In 2018, results of a study attacking this protein in mouse models of malaria infection came out, and the results were impressive. There were several experiments done, such as infection of animals with PMIF-deficient parasites and infusion of the generated T cells into other infected mice, as as well as attempts at vaccination against the PMIF protein itself. The authors concluded this way:
We suggest that the marked protection observed by PMIF immunization may prompt consideration of this antigen as a vaccine candidate, either as a standalone immunogen or in combination with other Plasmodium antigens, where it could act to ensure the development and maintenance of adequate memory responses in endemic settings.
And that is the malaria vaccine idea that has been in the news. The plan is to use a self-amplifying RNA vaccine, which is an idea that’s been looked at for the coronavirus but (to the best of my knowledge) not tried out in the clinic yet in the current pandemic. The two RNA vaccines we have work by injecting all the messenger RNA that you’re going to get, whereas a self-amplifying one needs far less of a payload. These are derived from one of several RNA viruses, with the coding instructions stripped out and switched. What remains is the code for your antigen protein of choice, and the machinery to produce an RNA polymerase that will crank out even more copies of it (thus “self-amplifying”).
The saRNA idea has a lot of appeal, but it comes with its own delivery challenges since you’re trying to use a much larger RNA construct, with the instructions for the added polymerase and all.
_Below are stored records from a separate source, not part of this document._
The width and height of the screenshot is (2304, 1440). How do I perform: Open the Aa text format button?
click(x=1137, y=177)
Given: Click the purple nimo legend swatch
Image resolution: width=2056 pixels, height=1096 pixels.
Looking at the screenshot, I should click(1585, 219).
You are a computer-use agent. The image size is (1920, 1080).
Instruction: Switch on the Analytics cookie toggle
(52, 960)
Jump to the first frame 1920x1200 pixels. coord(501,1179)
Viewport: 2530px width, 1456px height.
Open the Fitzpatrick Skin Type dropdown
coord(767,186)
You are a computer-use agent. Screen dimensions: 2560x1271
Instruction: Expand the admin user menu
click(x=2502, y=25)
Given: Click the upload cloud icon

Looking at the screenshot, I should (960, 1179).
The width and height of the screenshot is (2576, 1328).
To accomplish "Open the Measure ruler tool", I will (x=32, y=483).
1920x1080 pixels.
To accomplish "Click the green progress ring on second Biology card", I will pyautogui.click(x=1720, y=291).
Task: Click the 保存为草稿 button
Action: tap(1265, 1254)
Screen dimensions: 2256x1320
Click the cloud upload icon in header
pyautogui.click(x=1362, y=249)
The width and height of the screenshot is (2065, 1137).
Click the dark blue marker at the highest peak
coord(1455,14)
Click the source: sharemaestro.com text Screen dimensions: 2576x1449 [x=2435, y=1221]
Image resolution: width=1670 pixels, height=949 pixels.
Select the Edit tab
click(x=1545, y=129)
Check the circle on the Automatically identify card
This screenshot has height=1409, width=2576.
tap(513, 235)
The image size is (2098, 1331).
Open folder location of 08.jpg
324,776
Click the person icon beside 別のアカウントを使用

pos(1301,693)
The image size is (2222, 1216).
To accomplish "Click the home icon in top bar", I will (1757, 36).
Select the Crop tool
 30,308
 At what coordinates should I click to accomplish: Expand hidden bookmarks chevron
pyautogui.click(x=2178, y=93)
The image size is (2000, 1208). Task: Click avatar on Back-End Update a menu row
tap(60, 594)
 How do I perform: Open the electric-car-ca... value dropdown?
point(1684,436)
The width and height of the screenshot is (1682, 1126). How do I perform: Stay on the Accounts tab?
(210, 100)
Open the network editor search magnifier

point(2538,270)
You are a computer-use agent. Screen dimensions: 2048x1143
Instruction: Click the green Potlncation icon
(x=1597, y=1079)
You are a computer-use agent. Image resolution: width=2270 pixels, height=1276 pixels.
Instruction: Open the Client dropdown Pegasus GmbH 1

But as that last link shows, there’s been a lot of preclinical work done on this class, and the hope is that the saRNA candidate against the malaria parasite PIMF protein might see first-in-human dosing later this year.
It’s a long shot, but it’s a good one to try. The mouse model results for this target were indeed good, and going after PIMF is a fundamentally different mechanism than the other things that have been tried against malaria so far. And we already know that those don’t work very well – the only existing vaccine (RTS,S) is better than nothing, but it still has rather modest efficacy even after a four-shot regimen (which poses significant practical challenges, as you can imagine). And there’s a long list of other vaccine ideas that haven’t even made it to that level of usefulness. So I’m very glad to see another shot on goal coming from a new direction – good luck to everyone involved, and I hope that PIMF turns out to be at least part of the answer. If it does, there are plenty of other infections that could benefit as well!